*What you need to do*.
Put the rows below into a Markdown table with two columns, Row and Line. Number each non-blank line in order under Row, place its text under Line, and omit blank lines.

+ + + + + + +

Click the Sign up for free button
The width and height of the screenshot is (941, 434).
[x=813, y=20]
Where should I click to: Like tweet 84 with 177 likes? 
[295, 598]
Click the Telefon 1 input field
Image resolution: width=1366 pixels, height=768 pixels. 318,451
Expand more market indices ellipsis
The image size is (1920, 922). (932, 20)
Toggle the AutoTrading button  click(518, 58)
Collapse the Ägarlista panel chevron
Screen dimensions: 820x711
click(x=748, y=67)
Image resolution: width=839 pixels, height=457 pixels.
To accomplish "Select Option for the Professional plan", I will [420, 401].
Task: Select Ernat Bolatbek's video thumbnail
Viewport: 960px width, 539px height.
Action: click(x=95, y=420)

+ + + + + + +

*Response to the exercise*.
| Row | Line |
|---|---|
| 1 | Click the Sign up for free button |
| 2 | The width and height of the screenshot is (941, 434). |
| 3 | [x=813, y=20] |
| 4 | Where should I click to: Like tweet 84 with 177 likes?  |
| 5 | [295, 598] |
| 6 | Click the Telefon 1 input field |
| 7 | Image resolution: width=1366 pixels, height=768 pixels. 318,451 |
| 8 | Expand more market indices ellipsis |
| 9 | The image size is (1920, 922). (932, 20) |
| 10 | Toggle the AutoTrading button  click(518, 58) |
| 11 | Collapse the Ägarlista panel chevron |
| 12 | Screen dimensions: 820x711 |
| 13 | click(x=748, y=67) |
| 14 | Image resolution: width=839 pixels, height=457 pixels. |
| 15 | To accomplish "Select Option for the Professional plan", I will [420, 401]. |
| 16 | Task: Select Ernat Bolatbek's video thumbnail |
| 17 | Viewport: 960px width, 539px height. |
| 18 | Action: click(x=95, y=420) |